The vice president of CFIB made the statement in late August when he presented the results of a survey of small businesses across the country about their financial health. In short: the shift towards local buying has been beneficial to them. According to CFIB, 37% of Canadian SMEs believe that domestic consumption has been a “survival factor” for them in recent months.
“Since the beginning of the pandemic, we have made a lot of effort to convince citizens that they can participate in saving their local businesses that have been hit hard by economic restrictions,” says François Vincent.

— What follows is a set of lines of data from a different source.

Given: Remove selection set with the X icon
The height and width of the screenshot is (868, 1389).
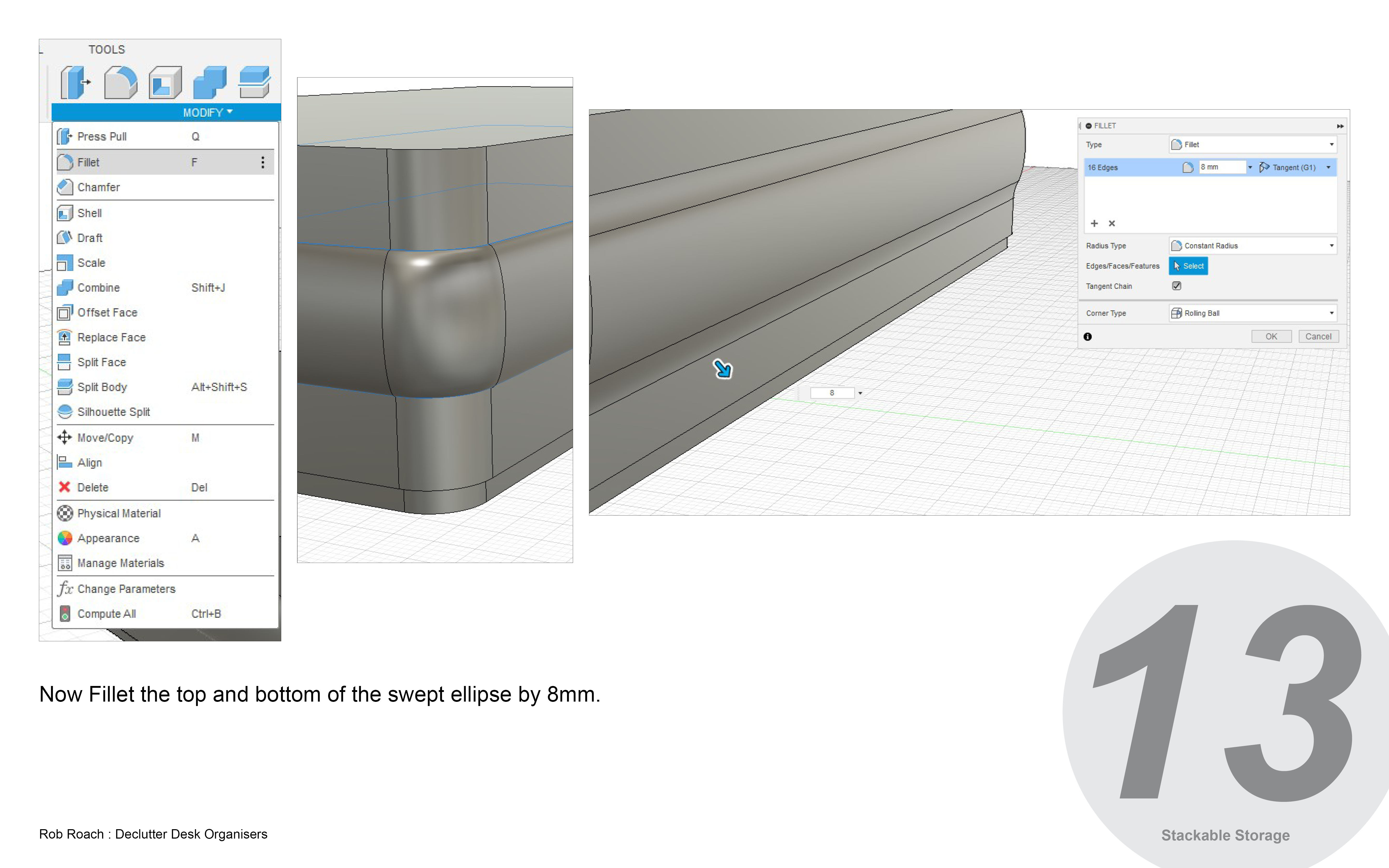Looking at the screenshot, I should click(1112, 223).
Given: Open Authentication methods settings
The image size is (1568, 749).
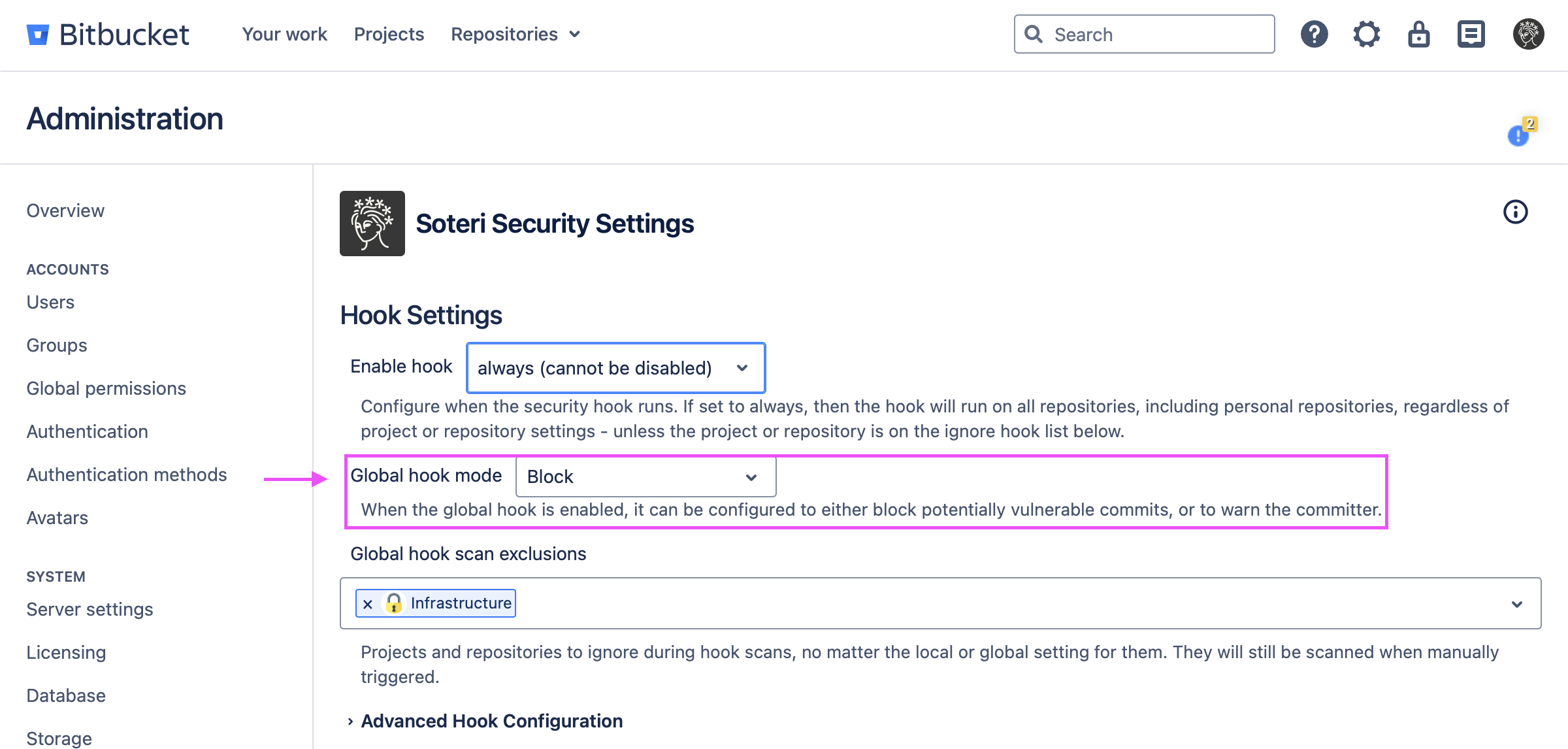Looking at the screenshot, I should point(127,474).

CFIB wants to continue this habit. It also asks the government to continue to stimulate local trade, first by setting local buying thresholds in its supply, but also by helping local retailers find buyers, in person or online.
“Quebec has been very active in local procurement, through awareness campaigns and its support for the creation of the Blue Basket. The Quebec government is very interested in ensuring that local procurement is one of the priorities of its economic recovery plan,” Vincent said.
To save or not to save?
One question that economists don’t yet have a sure answer to: Will variable delta and potential spikes in the COVID-19 virus affect Canadians’ spending? Already, the evolution of Canadian GDP in the fourth quarter appears to be more uncertain than it did in June, as a result of the fourth wave that we don’t know if it will last until 2022. Cautious, if not outright concerned, Canadian households can continue to save Money set aside at least until 2023, at three times the rate before the pandemic. “If we are wrong and Canadians show more interest in digging into their savings, consumption growth could be 7-8% in 2021 and 2022, two to three percentage points higher than normal,” TD Bank economists wrote earlier this year.
The Bank of Canada is also cautious in its outlook. Its monetary policy is based on a very gradual rejection of the $200 billion jackpot that has been set aside by Canadian consumers in recent months. This summer, it cut projected national GDP growth from 6.5% to 6% if the pandemic continues.
Consumers, for example, can be patient before spending big on vacation plans. But no one would go so far as to imagine a further decrease in their level of spending. Rather, it is the nature of these expenses that will vary depending on the health and economic conditions of the place.